Russian gas supplies under the Yamal contract to Poland have been halted, Polish private broadcaster Polsat News and the Onet.pl website reported, citing unnamed sources.
PGNiG, which buys gas from Gazprom under a long-term contract that expires this year, said that it will take steps to reinstate the flow of gas according to the contract and that the halt of supplies was a breach of that contract. It further added that it has the right to pursue damages over breach of contract.
Physical gas flows via the Yamal-Europe pipeline from Belarus to Poland were at zero kilowatt-hours (kWh) at 4 p.m. Central European Time (CET), down from 52,634,785 kWh/day in the early hours of Tuesday, data from the European Union network of gas transmission operators showed.
The Polish Climate Ministry said it would hold a briefing on gas supplies at 7:15 p.m. CET on Tuesday.
Poland has repeatedly said it would not agree to Russia's demand to pay in roubles for gas it buys from Gazprom under new rules Moscow announced last month.
Russia has warned Europe it risks having gas supplies cut unless it pays in roubles. In March it issued a decree proposing that energy buyers open accounts at Gazprombank to make payments in euros or dollars, which would then be converted to the Russian currency.
The European Commission said companies should continue to pay the currency agreed in their contracts with Gazprom - 97% of which are in euros or dollars.

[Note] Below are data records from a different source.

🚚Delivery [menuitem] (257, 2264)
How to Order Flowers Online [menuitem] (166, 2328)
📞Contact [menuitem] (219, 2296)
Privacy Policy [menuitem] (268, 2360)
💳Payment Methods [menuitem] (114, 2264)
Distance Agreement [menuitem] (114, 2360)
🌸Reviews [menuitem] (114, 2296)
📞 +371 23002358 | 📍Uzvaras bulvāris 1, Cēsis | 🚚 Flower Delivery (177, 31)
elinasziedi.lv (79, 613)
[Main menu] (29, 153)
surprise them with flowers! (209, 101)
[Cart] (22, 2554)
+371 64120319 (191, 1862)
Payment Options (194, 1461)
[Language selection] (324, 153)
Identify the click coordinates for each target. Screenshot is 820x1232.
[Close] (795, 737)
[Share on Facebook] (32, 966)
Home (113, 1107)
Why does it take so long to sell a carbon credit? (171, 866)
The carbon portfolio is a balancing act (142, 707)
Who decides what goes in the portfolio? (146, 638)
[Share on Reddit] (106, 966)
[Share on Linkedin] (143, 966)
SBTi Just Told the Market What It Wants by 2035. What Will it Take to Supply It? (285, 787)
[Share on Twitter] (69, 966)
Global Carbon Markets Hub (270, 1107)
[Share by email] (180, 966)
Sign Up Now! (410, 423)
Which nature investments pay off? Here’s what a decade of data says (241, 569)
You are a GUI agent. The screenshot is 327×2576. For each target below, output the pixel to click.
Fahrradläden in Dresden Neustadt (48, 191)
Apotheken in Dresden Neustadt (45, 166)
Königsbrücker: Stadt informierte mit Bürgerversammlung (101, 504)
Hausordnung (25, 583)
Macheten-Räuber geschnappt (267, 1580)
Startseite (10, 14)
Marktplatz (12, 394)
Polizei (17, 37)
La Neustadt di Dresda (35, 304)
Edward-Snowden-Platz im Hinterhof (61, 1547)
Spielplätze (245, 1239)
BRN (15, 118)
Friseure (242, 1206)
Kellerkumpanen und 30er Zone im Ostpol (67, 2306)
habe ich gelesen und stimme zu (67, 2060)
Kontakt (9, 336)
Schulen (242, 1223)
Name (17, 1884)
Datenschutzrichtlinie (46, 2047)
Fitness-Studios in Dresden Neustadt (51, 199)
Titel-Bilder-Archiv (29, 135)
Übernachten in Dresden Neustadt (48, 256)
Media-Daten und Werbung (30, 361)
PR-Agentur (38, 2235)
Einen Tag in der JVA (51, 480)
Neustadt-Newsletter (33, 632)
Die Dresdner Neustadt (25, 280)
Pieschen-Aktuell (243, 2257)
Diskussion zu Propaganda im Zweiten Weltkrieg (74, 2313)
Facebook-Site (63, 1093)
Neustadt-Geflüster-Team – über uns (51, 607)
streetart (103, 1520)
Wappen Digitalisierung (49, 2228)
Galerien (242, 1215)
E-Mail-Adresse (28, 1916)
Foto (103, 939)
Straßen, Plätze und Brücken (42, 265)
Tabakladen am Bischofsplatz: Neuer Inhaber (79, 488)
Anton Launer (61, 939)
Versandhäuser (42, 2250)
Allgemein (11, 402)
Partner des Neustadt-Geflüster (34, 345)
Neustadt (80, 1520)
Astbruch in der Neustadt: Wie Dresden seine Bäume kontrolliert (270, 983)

Earlier Tuesday, Poland announced a list of 50 Russian oligarchs and companies, including Gazprom, that would be subject to sanctions under a law passed earlier this month allowing their assets to be frozen. The law is separate from sanctions imposed jointly by EU countries.
Gas cut to Bulgaria
Gazprom is also suspending gas shipments to Bulgaria, with Bulgaria's state-owned energy firm Bulgargaz notified that deliveries will be suspended as of April 27, independent Bulgarian news outlet the Sofia Globe reported, citing the Bulgarian Energy Ministry.
Bulgarian Energy Minister Alexander Nikolovi is expected to make a statement on the matter sometime Wednesday morning, the Sofia Globe reported, citing Bulgarian National Television.
Bulgaria also had a contract due to expire at the end of the year. It meets over 90% of its gas needs with Gazprom's imports at around 3 billion cubic meters (bcm) a year.
Russia's new two-stage payment plan, which was made due to a desire to only be paid in roubles, posed a risk to Bulgaria since it was not in line with the ongoing agreement and meant that it was possible Sofia could make the payment but never receive gas supplies, Bulgaria's Energy Ministry claimed, according to the Sofia Globe.
"This is a seismic warning shot by Russia," according to Tom Marzec-Manser, head of gas analytics at data intelligence firm ICIS.
"Poland has had an anti-Russia and anti-Gazprom stance for a number of years, which is not the case for Bulgaria, so to see Bulgaria also be cut off is also quite a development in its own right," he said.
Bulgaria said it has taken steps to find an alternative gas supply and no restrictions on gas consumption are being instituted for now.